Validation#

Summary#

Description: Validation checks whether the output files of a pipeline match the expectation.

Property Description
validation.compareOn list
Which columns in the expectation file should be used for the comparison. Options: name, size, md5. Default: use all columns in the expectation file.
default: null
validation.disableValidation boolean
Turn off validation. No validation file output is produced. Options: Y/N. default: N
default: null
validation.expectationFile file path
file path that gives the expected values for file metrics (probably generated by a previous run of the same pipeline)
default: null
validation.reportOn list
Which attributes of the file should be included in the validation report file. Options: name, size, md5
default: null
validation.sizeWithinPercent numeric
What percentage difference is permitted between an output file and its expectation. Options: any positive number
default: null
validation.stopPipeline boolean
If enabled, the validation utlility will stop the pipeline if any module fails validation. Options: Y/N
default: N

The validation utility creates a table for the output of each module where it reports the file name, size and md5. These tables are saved in the validation folder; the validation folder generated by a pipeline can be used as the expectations when re-running the same pipeline.

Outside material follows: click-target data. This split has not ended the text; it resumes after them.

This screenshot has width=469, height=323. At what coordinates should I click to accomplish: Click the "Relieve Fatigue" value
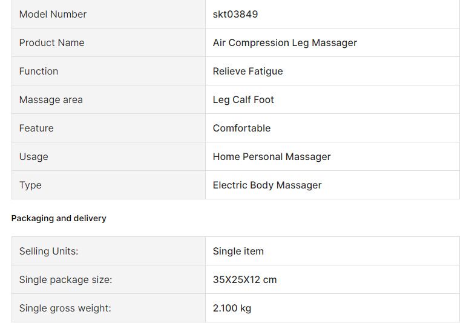(248, 71)
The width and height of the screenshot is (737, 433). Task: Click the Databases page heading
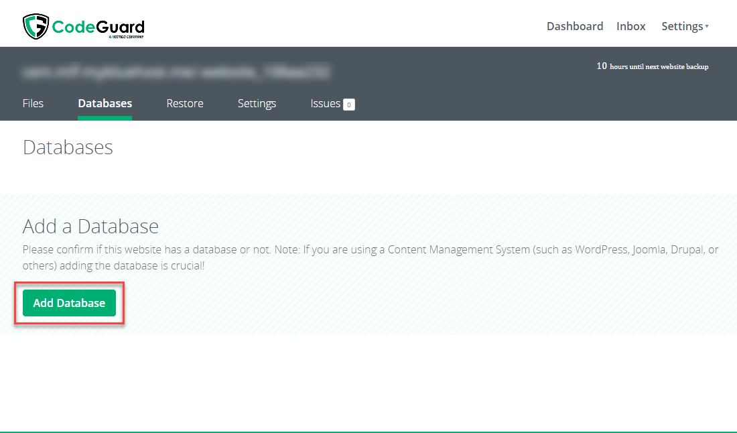pyautogui.click(x=68, y=147)
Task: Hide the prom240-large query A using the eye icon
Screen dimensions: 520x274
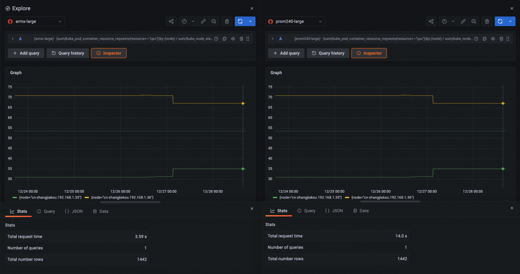Action: point(493,39)
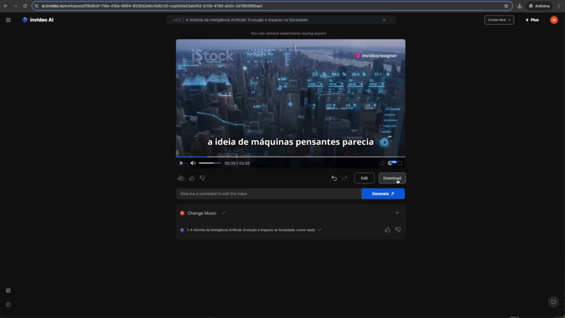Open the Create New menu
Image resolution: width=565 pixels, height=318 pixels.
[499, 20]
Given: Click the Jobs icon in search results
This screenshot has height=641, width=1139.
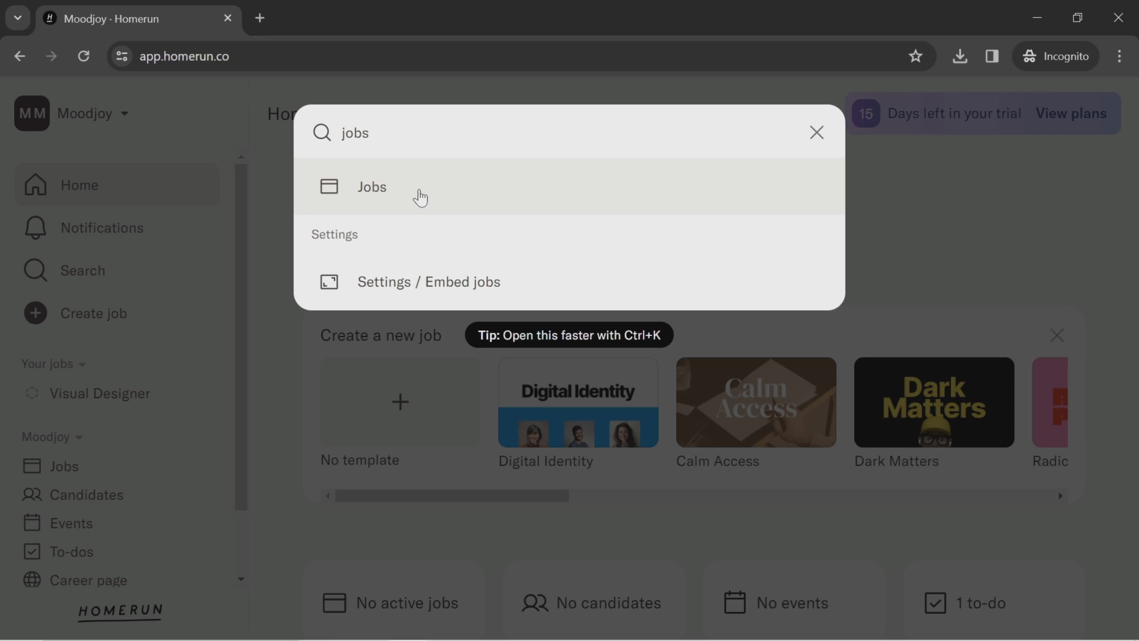Looking at the screenshot, I should click(x=329, y=186).
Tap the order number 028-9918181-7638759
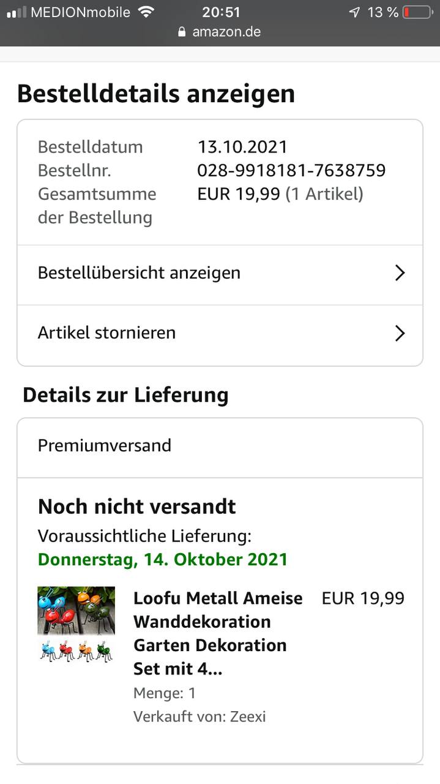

If there are no expectations, these values are reported in the validation folder.
If there are expectations, these values are reported and compared against the expected values; the result of the comparison is reported as either PASS or FAIL for each file.

If validation.stopPipeline=Y, the validation utility will halt the pipeline if any outputs FAIL to meet expectations, otherwise the result is reported and the pipeline moves forward.

Soft Validation#

Many components of a pipeline have the potential for tiny variation: maybe a date is stored in the output, or a reported confidence level is based on a random sampling. With these tiny variations, the file is practically the same, but it will FAIL md5 validation. The file might also be a few bytes bigger or smaller, so it will also FAIL size validation. "Soft validation" is the practice of allowing some wiggle room. If the config file gives validation.sizeWithinPercent=1, then an output file will PASS size validation as long as it is within 1.0% of the expected file size. By default, this value is 0, and a file must be exactly the expected size to pass size validation.

Expectations#

Give the file path to the expectation file using validation.expectationFile=/path/to/saved/validation.

This path can either point to a tab-delimited table giving the expectations for a single module, or it can point to a folder, in which case BioLockJ assumes that a file within this folder has a name that matches the module being validated. When validating an entire pipeline, the expectation file for all modules can be passed with a single file path. The validation folder created by a pipeline is designed to be used as this input.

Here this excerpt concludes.